Please print the data that follows, keeping every line exact.

==== Records supplied ====

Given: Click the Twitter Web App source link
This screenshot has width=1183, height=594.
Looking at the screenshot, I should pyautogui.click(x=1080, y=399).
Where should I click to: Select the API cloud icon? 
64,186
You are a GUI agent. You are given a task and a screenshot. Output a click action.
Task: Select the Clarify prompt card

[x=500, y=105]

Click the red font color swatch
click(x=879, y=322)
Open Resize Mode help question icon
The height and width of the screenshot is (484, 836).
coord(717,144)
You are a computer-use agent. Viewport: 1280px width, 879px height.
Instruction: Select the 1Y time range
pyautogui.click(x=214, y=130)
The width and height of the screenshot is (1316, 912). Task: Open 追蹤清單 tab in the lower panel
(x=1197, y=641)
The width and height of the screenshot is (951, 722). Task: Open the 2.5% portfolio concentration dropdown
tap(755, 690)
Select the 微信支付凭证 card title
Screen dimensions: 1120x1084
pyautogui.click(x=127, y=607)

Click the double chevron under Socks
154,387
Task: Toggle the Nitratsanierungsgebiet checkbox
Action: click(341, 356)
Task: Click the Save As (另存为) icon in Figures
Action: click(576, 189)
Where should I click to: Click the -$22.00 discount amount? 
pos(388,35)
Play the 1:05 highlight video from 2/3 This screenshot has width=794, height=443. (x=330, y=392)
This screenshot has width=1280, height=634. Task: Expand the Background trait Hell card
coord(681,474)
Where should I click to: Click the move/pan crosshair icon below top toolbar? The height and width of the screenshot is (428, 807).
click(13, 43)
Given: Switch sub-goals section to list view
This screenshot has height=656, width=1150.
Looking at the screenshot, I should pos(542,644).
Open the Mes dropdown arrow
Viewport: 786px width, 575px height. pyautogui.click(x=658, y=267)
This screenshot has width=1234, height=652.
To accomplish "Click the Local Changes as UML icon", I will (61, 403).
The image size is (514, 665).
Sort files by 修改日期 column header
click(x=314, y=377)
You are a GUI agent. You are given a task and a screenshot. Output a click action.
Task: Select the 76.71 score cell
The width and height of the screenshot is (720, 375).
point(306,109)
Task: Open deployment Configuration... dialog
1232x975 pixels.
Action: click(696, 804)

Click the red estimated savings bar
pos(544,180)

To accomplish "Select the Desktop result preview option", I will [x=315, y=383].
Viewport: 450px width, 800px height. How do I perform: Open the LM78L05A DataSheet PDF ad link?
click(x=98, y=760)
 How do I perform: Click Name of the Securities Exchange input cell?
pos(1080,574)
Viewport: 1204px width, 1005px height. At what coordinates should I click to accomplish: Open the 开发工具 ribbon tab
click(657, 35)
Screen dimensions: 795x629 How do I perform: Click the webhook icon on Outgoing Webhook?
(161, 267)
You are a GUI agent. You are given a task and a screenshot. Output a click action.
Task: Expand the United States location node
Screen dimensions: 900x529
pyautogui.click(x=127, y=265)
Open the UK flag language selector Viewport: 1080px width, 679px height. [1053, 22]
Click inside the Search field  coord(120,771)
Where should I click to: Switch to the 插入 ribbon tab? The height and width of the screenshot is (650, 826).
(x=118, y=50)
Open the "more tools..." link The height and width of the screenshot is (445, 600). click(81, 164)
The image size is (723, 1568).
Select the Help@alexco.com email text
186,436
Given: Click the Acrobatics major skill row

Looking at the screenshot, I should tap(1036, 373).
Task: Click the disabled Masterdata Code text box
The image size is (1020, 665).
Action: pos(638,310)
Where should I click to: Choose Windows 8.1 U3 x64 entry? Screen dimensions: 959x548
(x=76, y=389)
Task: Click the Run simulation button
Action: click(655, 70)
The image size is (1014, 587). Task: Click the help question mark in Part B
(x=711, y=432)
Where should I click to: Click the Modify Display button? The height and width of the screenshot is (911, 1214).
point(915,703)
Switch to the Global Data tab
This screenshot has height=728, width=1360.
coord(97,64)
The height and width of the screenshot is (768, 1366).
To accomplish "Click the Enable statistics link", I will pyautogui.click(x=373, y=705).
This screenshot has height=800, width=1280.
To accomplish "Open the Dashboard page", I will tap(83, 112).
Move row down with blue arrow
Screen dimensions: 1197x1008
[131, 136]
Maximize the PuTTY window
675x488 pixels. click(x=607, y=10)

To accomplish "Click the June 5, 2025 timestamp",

====

● Result:
Given: Click the Twitter Web App source link
This screenshot has width=1183, height=594.
Looking at the screenshot, I should pyautogui.click(x=1080, y=399).
Where should I click to: Select the API cloud icon? 
64,186
You are a GUI agent. You are given a task and a screenshot. Output a click action.
Task: Select the Clarify prompt card

[x=500, y=105]

Click the red font color swatch
click(x=879, y=322)
Open Resize Mode help question icon
The height and width of the screenshot is (484, 836).
coord(717,144)
You are a computer-use agent. Viewport: 1280px width, 879px height.
Instruction: Select the 1Y time range
pyautogui.click(x=214, y=130)
The width and height of the screenshot is (1316, 912). Task: Open 追蹤清單 tab in the lower panel
(x=1197, y=641)
The width and height of the screenshot is (951, 722). Task: Open the 2.5% portfolio concentration dropdown
tap(755, 690)
Select the 微信支付凭证 card title
Screen dimensions: 1120x1084
pyautogui.click(x=127, y=607)

Click the double chevron under Socks
154,387
Task: Toggle the Nitratsanierungsgebiet checkbox
Action: click(341, 356)
Task: Click the Save As (另存为) icon in Figures
Action: click(576, 189)
Where should I click to: Click the -$22.00 discount amount? 
pos(388,35)
Play the 1:05 highlight video from 2/3 This screenshot has width=794, height=443. (x=330, y=392)
This screenshot has width=1280, height=634. Task: Expand the Background trait Hell card
coord(681,474)
Where should I click to: Click the move/pan crosshair icon below top toolbar? The height and width of the screenshot is (428, 807).
click(13, 43)
Given: Switch sub-goals section to list view
This screenshot has height=656, width=1150.
Looking at the screenshot, I should pos(542,644).
Open the Mes dropdown arrow
Viewport: 786px width, 575px height. pyautogui.click(x=658, y=267)
This screenshot has width=1234, height=652.
To accomplish "Click the Local Changes as UML icon", I will (61, 403).
The image size is (514, 665).
Sort files by 修改日期 column header
click(x=314, y=377)
You are a GUI agent. You are given a task and a screenshot. Output a click action.
Task: Select the 76.71 score cell
The width and height of the screenshot is (720, 375).
point(306,109)
Task: Open deployment Configuration... dialog
1232x975 pixels.
Action: click(696, 804)

Click the red estimated savings bar
pos(544,180)

To accomplish "Select the Desktop result preview option", I will [x=315, y=383].
Viewport: 450px width, 800px height. How do I perform: Open the LM78L05A DataSheet PDF ad link?
click(x=98, y=760)
 How do I perform: Click Name of the Securities Exchange input cell?
pos(1080,574)
Viewport: 1204px width, 1005px height. At what coordinates should I click to accomplish: Open the 开发工具 ribbon tab
click(657, 35)
Screen dimensions: 795x629 How do I perform: Click the webhook icon on Outgoing Webhook?
(161, 267)
You are a GUI agent. You are given a task and a screenshot. Output a click action.
Task: Expand the United States location node
Screen dimensions: 900x529
pyautogui.click(x=127, y=265)
Open the UK flag language selector Viewport: 1080px width, 679px height. [1053, 22]
Click inside the Search field  coord(120,771)
Where should I click to: Switch to the 插入 ribbon tab? The height and width of the screenshot is (650, 826).
(x=118, y=50)
Open the "more tools..." link The height and width of the screenshot is (445, 600). click(81, 164)
The image size is (723, 1568).
Select the Help@alexco.com email text
186,436
Given: Click the Acrobatics major skill row

Looking at the screenshot, I should tap(1036, 373).
Task: Click the disabled Masterdata Code text box
The image size is (1020, 665).
Action: pos(638,310)
Where should I click to: Choose Windows 8.1 U3 x64 entry? Screen dimensions: 959x548
(x=76, y=389)
Task: Click the Run simulation button
Action: click(655, 70)
The image size is (1014, 587). Task: Click the help question mark in Part B
(x=711, y=432)
Where should I click to: Click the Modify Display button? The height and width of the screenshot is (911, 1214).
point(915,703)
Switch to the Global Data tab
This screenshot has height=728, width=1360.
coord(97,64)
The height and width of the screenshot is (768, 1366).
To accomplish "Click the Enable statistics link", I will pyautogui.click(x=373, y=705).
This screenshot has height=800, width=1280.
To accomplish "Open the Dashboard page", I will tap(83, 112).
Move row down with blue arrow
Screen dimensions: 1197x1008
[131, 136]
Maximize the PuTTY window
675x488 pixels. click(x=607, y=10)

To accomplish "Click the June 5, 2025 timestamp",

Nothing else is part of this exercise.